Renee Cox, artista jamaicana, foi a perspectiva que mais me chamou atenção. Ela disse que respeita Picasso porque ele sempre fez o que queria fazer, mas aponta como obsceno o empréstimo que ele fez de perspectivas africanas. Sua base do cubismo foi amplamente baseada na escultura africana, que lhe forneceu uma perspectiva totalmente nova de ver, pela qual ele nunca creditou os artistas originais. Um verdadeiro colonizador.
Sobre separar o artista da sua obra, a maioria acredita que sim, que é necessário para que se possa aprender. E essa foi uma perspectiva nova para mim, e bem recebida. Aprender com Picasso é importante, essencial até, mas é também importante aprender com contexto, com senso crítico do que também compõe sua arte, sua visão.
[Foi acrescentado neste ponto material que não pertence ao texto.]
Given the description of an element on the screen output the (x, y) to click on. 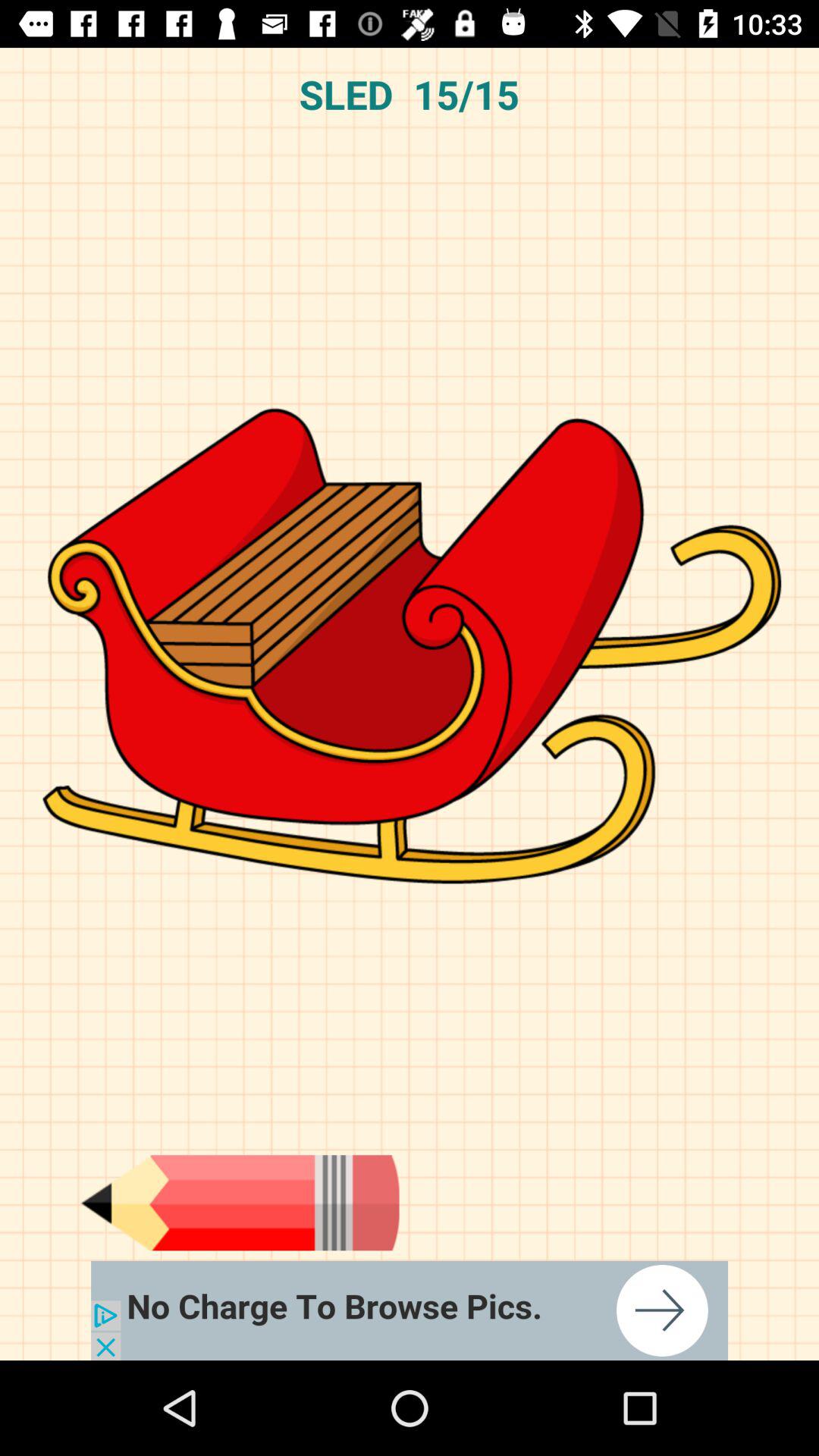
open advertisement (409, 1310)
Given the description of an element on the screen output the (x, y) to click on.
E como é fácil transportar essa lógica para a propaganda, não acha? Veja esse trecho do artigo quando troco “história da arte” por “propaganda”: “E ela nos provoca a pensar além: como seria a propaganda se nela fossem representadas as visões das mulheres tanto quanto foram representadas as visões dos homens? Como uma representação justa, na propaganda, das visões de toda a humanidade — não apenas dos homens brancos — mudaria nossas ideias sobre quem somos e nosso potencial como individuo e sociedade?”
Aos que por décadas definiram as narrativas propaganda, o que era sucesso. Aos que fazem isso hoje. Que a gente siga aprendendo sem perder o senso crítico.
E termino, claro, com Hannah Gadsby: “Nem todo prodígio é um gênio.”